Corrían los años 60s y no se sabe si fue por la pobreza, la falta de confianza o la costumbre de aquella mujer que debía ir a un hospital para ser atendida durante su alumbramiento. Ella trabajaba y no quería dejar de hacerlo en ese instante.
Domitila se desempeñaba cocinando alimentos para diversas personas, así como un restaurante. Por lo tanto, no podía dejar de trabajar, ya que era un sustento más que ayudaba a su esposo en la economía del hogar. Ambos eran responsables con su familia y trabajaban arduamente para llevar el sustento a casa.
Domitila vivía con su familia en un ranchito apartado de toda civilización, lejos de hospitales y clínicas donde pudiera recibir los cuidados necesarios que toda mujer embarazada necesita en el momento de dar a luz. En ese entonces, era posible, pero ella no estaba acostumbrada a que la atendiera una ginecoobstetra; paría a cada uno de sus hijos sin esa asistencia. De hecho, fue en esa época cuando dio a luz a su última criatura.

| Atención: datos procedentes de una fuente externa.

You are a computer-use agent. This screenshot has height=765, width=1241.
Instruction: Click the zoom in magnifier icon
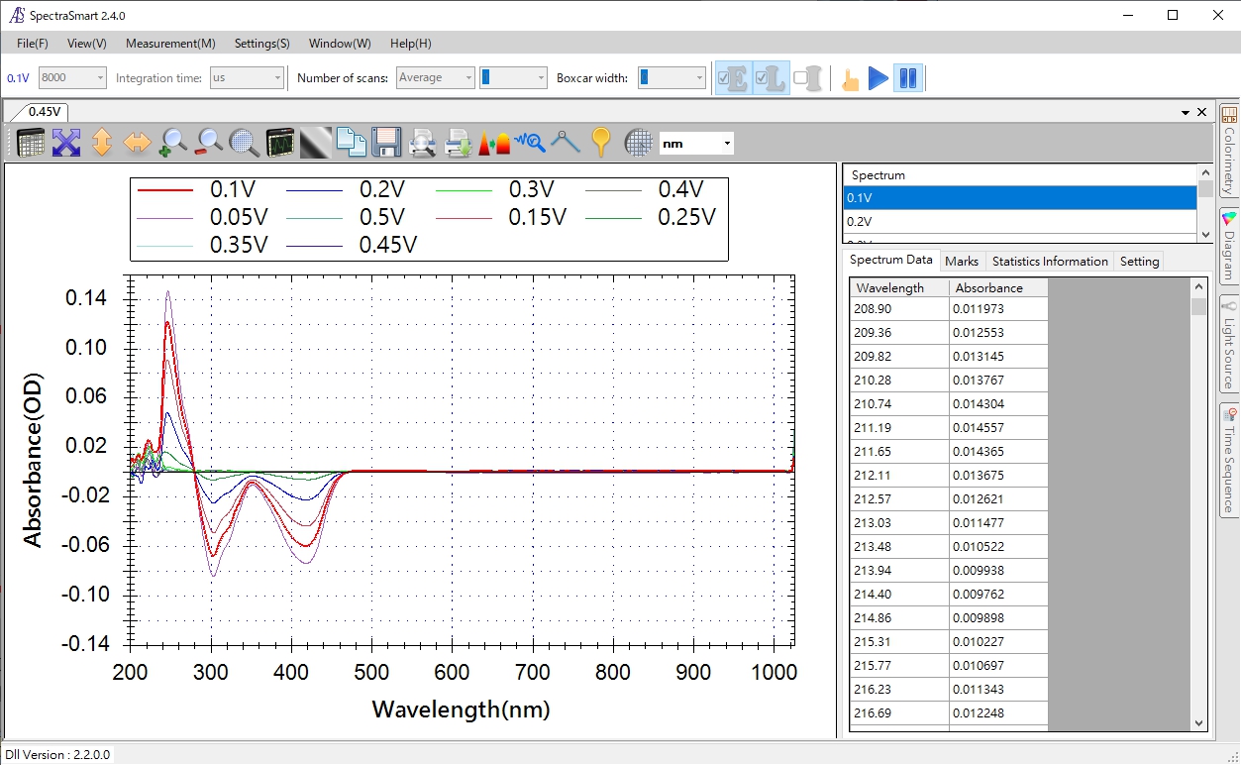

Cuando Domitila se debatía entre la vida y la muerte en manos de una partera, nadie podía creer que esa mujer daba a luz sola. La partera no estaba a la mano y, además, no contaban con los materiales necesarios en caso de urgencia, como los que se tienen hoy en día en los hospitales. En ese momento, estaba en juego la salud de ella y de la criatura. Era asombroso, y todos los presentes sentían miedo y nerviosismo, pues eran testigos de un momento tan especial: “dar a luz a un nuevo ser”.
Los que conocieron a Domitila decían que trabajó hasta el último momento de su alumbramiento. No solo eso, sino que ella se mostraba con una actitud muy positiva y fuerte en toda circunstancia. También decían que la miraban reír en ese mismo momento, como si todo fuera muy natural para ella, a pesar de lo delicado que es el alumbramiento.

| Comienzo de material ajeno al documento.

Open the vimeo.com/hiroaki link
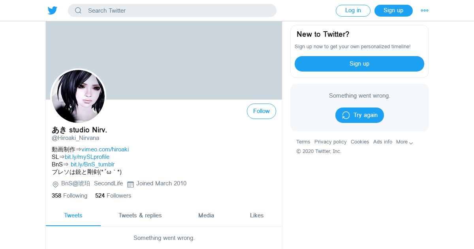105,149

Ese suceso aún se recuerda, porque una de las personas cercanas a Domitila fue quien corrió en busca de la partera. Qué bello es cuando un ser vivo llega a la vida y mira por primera vez la luz en el momento de su nacimiento. Aún más hermoso es cuando ese ser vivo trae consigo la esperanza de que todo saldrá bien, como solía suceder en aquellos tiempos, cuando se acostumbraba a dar a luz con partera.
“Ahí sí que para nacer morimos”, y puede ocurrir en cualquier lugar, si el destino o las circunstancias así lo marcan; practicando cosas arriesgadas que debían hacerse, ya que estaban en juego dos vidas: la madre y la hija. Pero Domitila se mostraba muy convencida y alegre, e incluso mandaba a una persona por la partera, porque se sentía lista para dar a luz.
Después del parto, Domitila seguía una dieta. Los que la conocían decían que después de dar a luz era cuando mejor se cuidaba, pues según ella, no adquiría los achaques que sus ancestros decían que sucederían; por eso tomaba precauciones después de parir. Ese cuidado consistía en cumplir 40 días de descanso (sin trabajar) como rigor para estar bien, ya que en la mente de Domitila estaba el deseo de estar fuerte para seguir cumpliendo con sus labores. Además, en ese momento ella y su esposo tenían otra boca más que alimentar en casa. Para ella, todo eso era normal: el proceso de parto y la crianza de sus hijos.
Fue muy bonito saber cómo Domitila había parido a su última hija y en qué condiciones de ánimo se encontraba la mujer, así como las condiciones de su alumbramiento atendido por una partera. También fue curioso, porque el mismo día, pero en el siglo XXI, nació también la tataranieta de Domitila, esta vez en un hospital moderno y cálido, se buscaba hacer el alumbramiento mucho más llevadero y en un constante relax. En ese momento, doctores, enfermeras y profesionales de la salud estaban atentos al nacimiento del nuevo ser.
Pero también es bonito recordar que no todos nacieron en pañales de seda, ya que al final, la esencia del alumbramiento es la misma: “Porque nace un ser querido”. “Válgame la comparación, pero fue lo mismo. Bendito Dios”.